EXTRACTED TEXT:
'''

The range of clinical conditions included under the umbrella of “respiratory medicine” is wide. From cancers to obstructive sleep apnoea, interstitial lung disease to airways disease, occupational lung disease to respiratory infections, there is a variety present in respiratory medicine not seen in other hospital based specialties. This diversity makes respiratory medicine a deeply rewarding specialty in which to work, but also means that it is not easy to quantify the full impact of lung disease on the health of the British public.

For this reason, the British Thoracic Society has produced the second edition of “The Burden of Lung Disease” which includes a number of statistics that may be startling to the casual reader and of interest to those involved in resource allocation in the NHS.1 For example, of the 580 000 deaths each year in the UK, one in five is due to respiratory disease with 35 000 deaths from lung cancer, 34 000 from pneumonia, and 27 000 from COPD. Respiratory disease now accounts for more than 845 000 hospital admissions each year and is second only to injury and poisoning as a cause of emergency admission to hospital. Asthma remains the most common chronic illness in children. The estimated cost to the UK of respiratory disease in 2004 was a staggering £6.6 billion. Clearly, the impact of lung disease is huge.

The report also provides evidence of health inequalities in lung disease. The socioeconomic gradient in death rates from respiratory disease is steeper than that for all cause mortality, highlighting the great potential to prevent deaths from lung disease. Worryingly, the report also suggests that respiratory medicine in the UK is falling behind other specialties and other countries. For example, the death rate from ischaemic heart disease in the UK has halved over the last 20 years, but that due to respiratory disease is essentially unchanged and death rates from lung cancer in the UK are among the worst in Europe.

The scale of the problem of lung disease detailed in the report is impressive, but is still likely to be an underestimate because data are just not available for some important respiratory diseases. For example, we know that in some populations obstructive sleep apnoea is common and associated with a range of morbidities, but we still need information on the full public health impact of this condition.2–4 We have data from death registrations that the incidence of idiopathic pulmonary fibrosis is rising steeply, but that these data underestimate greatly the true frequency of the disease.5,6 There is still a considerable amount of research required to allow the third edition of “The Burden of Lung Disease” to describe the impact of the full spectrum of lung disease.

In his foreword John Macfarlane comments that the “report confirms that we urgently need to provide an improved NHS service for those with lung disease”. I would echo these thoughts and add that we also need an improved up to date evidence base. The challenge now is how best to make progress.

In the long term, the solution to preventing deaths from lung cancer and COPD lies with drastically reducing the prevalence of smoking in the UK. This would also remove much of the socioeconomic gradient for respiratory mortality and have a beneficial impact on a wide range of other respiratory diseases.7 Since respiratory medicine has more to gain by reducing the prevalence of smoking than other areas of medicine, it is vital that our specialty takes a lead in promoting and widening access to smoking cessations services. We should also take a leading role in research to improve the efficacy of smoking cessation treatments and to determine how best to deliver services to all sectors of society.

'''

TASKS TO CARRY OUT:
(a) In the lung disease text, what was the estimated cost of respiratory disease to the UK in 2004?
(b) Please carry the lung disease text forward from its final sentence.

PROVIDED MATERIAL:

'''

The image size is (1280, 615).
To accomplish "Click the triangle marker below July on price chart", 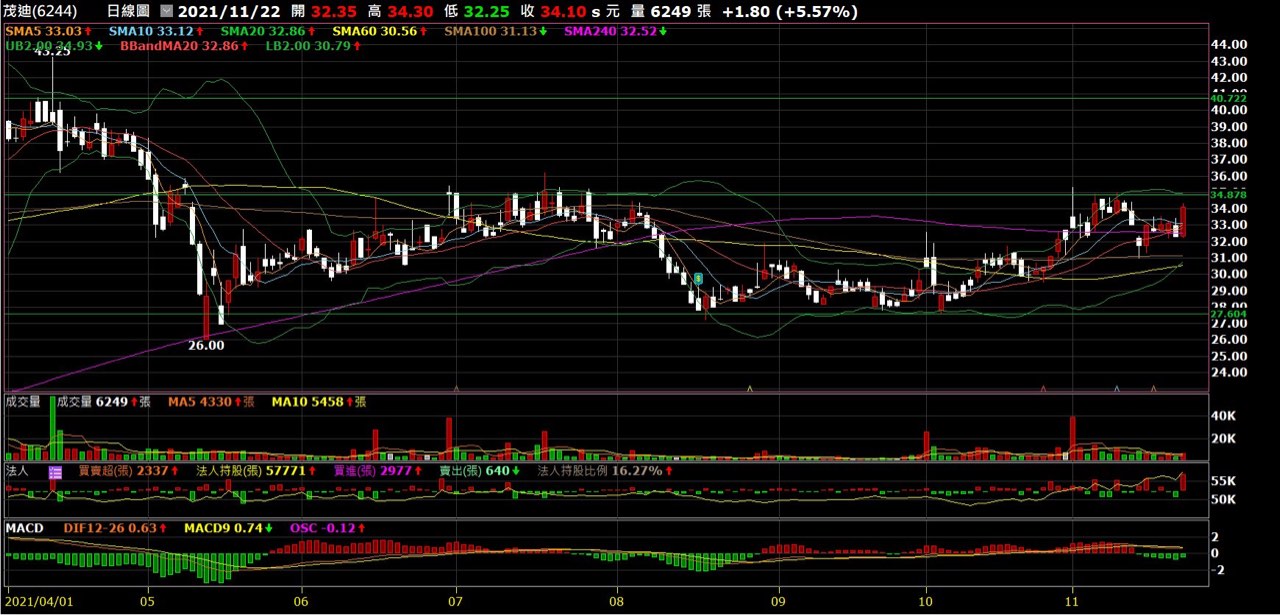I will coord(456,388).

'''

EXERCISE RESPONSES:
(a) £6.6 billion.

(b)
We also urgently need to improve the care for our patients presenting with lung disease now. In some areas more research is needed, but in others the evidence is already strong and the problem is one of service provision. Examples where a strong evidence base already exists, but where many centres have struggled for resources to provide services, include pulmonary rehabilitation for patents with COPD and continuous positive airways pressure for patients with obstructive sleep apnoea.8,9 These examples highlight the need for a coordinated approach to provide these effective but relatively low cost interventions to all the people who need them wherever they live. An example where additional clinical evidence would have a large clinical impact is that of surgical resection rates for lung cancer. Surgical resection rates for lung cancer in the UK are lower than those in Europe, partly because people in the UK present later with more advanced disease.10 At the moment we do not know the most effective way to diagnose cases of lung cancer earlier, but possible approaches include publicity/education campaigns and screening programmes, perhaps using low dose spiral CT scanning.11 The challenge to the research community it to determine which is the most cost effective approach. With this in mind, lung cancer needs more than the 4% of the UK cancer research budget that it currently receives. The equivalent figures for breast cancer, colon cancer and ovarian cancer are 17%, 11% and 6%, although collectively these three cancers kill fewer people each year than lung cancer.12 The disproportionately low funding for lung cancer extends into other areas of respiratory medicine and this has been recognised as a problem by the Medical Research Council (

In summary, the second edition of “The Burden of Lung Disease” is a timely reminder of the needs of people with respiratory disease in the UK. The report highlights areas where more evidence is required. This means that researchers working in respiratory medicine need to maximise their ability to secure the limited research funding available by working together to produce high quality proposals to answer clinically relevant questions. In many areas we already have enough clinical evidence to help reduce the mortality and morbidity of patients with lung disease, but the current service provision is fragmented. Here we need a coordinated effort from the whole of the respiratory community to push for the services our patients deserve.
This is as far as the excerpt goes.